START Exercise materials
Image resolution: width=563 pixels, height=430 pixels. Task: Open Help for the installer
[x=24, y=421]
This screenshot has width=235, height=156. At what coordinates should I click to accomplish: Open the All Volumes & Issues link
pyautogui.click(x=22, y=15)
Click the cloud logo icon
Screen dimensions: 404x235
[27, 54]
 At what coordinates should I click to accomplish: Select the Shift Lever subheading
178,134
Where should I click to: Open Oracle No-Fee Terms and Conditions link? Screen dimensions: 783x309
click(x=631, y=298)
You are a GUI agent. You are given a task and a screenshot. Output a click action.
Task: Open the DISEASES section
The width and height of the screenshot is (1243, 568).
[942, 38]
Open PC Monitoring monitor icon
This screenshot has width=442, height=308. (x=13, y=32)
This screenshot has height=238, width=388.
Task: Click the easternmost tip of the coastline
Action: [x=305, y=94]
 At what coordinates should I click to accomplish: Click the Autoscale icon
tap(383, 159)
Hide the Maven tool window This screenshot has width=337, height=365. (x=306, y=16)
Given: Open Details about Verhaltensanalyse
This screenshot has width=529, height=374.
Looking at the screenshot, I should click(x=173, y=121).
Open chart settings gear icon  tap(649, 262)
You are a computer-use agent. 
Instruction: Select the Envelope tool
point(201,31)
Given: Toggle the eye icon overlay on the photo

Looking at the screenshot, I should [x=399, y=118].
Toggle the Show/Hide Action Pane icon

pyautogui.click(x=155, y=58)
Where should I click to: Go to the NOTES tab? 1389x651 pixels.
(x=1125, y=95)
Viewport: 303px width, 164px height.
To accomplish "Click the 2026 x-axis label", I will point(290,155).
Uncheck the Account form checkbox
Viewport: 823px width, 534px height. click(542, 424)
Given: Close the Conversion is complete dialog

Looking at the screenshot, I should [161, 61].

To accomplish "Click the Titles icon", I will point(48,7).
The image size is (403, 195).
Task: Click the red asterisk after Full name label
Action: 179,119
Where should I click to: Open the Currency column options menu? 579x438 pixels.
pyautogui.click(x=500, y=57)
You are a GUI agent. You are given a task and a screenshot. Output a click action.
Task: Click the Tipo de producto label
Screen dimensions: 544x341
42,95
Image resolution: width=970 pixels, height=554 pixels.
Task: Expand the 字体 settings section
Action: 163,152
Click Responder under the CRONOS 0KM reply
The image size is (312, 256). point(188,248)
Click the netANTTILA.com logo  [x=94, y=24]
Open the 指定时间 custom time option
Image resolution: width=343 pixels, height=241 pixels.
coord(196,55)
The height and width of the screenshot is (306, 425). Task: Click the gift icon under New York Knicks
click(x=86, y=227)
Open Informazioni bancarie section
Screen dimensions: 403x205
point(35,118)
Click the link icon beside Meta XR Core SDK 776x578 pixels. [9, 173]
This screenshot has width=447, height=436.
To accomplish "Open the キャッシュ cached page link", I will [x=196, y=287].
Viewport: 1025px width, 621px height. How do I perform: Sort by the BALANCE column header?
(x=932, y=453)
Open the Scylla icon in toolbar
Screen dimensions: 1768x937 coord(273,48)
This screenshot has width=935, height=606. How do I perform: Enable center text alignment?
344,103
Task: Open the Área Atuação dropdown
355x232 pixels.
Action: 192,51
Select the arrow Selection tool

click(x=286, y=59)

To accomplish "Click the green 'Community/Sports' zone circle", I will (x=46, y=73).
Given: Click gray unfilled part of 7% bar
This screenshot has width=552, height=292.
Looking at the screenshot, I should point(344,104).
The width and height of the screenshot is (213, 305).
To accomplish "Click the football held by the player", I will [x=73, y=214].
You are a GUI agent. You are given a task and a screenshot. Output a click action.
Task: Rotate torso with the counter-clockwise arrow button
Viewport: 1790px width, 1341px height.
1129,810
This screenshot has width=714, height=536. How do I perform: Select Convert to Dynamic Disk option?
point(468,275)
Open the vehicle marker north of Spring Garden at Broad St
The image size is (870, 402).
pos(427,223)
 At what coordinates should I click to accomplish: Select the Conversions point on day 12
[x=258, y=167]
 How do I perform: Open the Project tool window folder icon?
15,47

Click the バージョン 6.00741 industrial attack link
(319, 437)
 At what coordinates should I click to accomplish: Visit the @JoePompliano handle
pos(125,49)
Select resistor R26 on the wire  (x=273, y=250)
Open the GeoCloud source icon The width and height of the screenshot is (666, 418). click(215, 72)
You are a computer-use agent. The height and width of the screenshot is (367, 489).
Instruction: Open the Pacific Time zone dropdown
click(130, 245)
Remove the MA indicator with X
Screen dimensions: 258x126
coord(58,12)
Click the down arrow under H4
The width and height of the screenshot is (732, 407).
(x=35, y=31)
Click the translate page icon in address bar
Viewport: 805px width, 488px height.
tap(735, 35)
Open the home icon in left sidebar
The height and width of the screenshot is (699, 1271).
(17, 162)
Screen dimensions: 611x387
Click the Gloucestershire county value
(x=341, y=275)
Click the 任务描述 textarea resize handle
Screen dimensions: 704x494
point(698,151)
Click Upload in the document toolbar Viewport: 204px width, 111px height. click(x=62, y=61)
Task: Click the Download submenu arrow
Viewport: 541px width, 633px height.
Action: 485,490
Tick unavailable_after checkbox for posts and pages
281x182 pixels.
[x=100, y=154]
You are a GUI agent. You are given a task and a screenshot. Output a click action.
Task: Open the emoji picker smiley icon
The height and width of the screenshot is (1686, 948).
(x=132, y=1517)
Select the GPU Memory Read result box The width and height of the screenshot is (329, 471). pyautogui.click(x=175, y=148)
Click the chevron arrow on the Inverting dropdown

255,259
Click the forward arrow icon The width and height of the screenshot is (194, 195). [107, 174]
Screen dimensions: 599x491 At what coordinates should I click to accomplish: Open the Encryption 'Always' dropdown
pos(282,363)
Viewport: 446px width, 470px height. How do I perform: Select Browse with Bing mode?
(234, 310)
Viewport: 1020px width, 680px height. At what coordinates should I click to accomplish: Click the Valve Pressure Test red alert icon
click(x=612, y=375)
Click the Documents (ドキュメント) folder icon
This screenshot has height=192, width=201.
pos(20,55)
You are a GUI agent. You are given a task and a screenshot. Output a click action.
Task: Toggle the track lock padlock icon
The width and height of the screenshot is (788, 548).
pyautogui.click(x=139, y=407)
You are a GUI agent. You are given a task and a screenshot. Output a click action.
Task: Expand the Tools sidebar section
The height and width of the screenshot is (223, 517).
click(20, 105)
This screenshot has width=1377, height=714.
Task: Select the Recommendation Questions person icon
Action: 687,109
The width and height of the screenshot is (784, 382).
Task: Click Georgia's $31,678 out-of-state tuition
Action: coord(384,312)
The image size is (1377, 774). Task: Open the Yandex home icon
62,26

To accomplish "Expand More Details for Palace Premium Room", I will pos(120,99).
END Exercise materials
> [Your objective]
With "sidebar" as the string to find, copy every line of the records that holds it.

> [The answer]
Open the home icon in left sidebar
Task: Expand the Tools sidebar section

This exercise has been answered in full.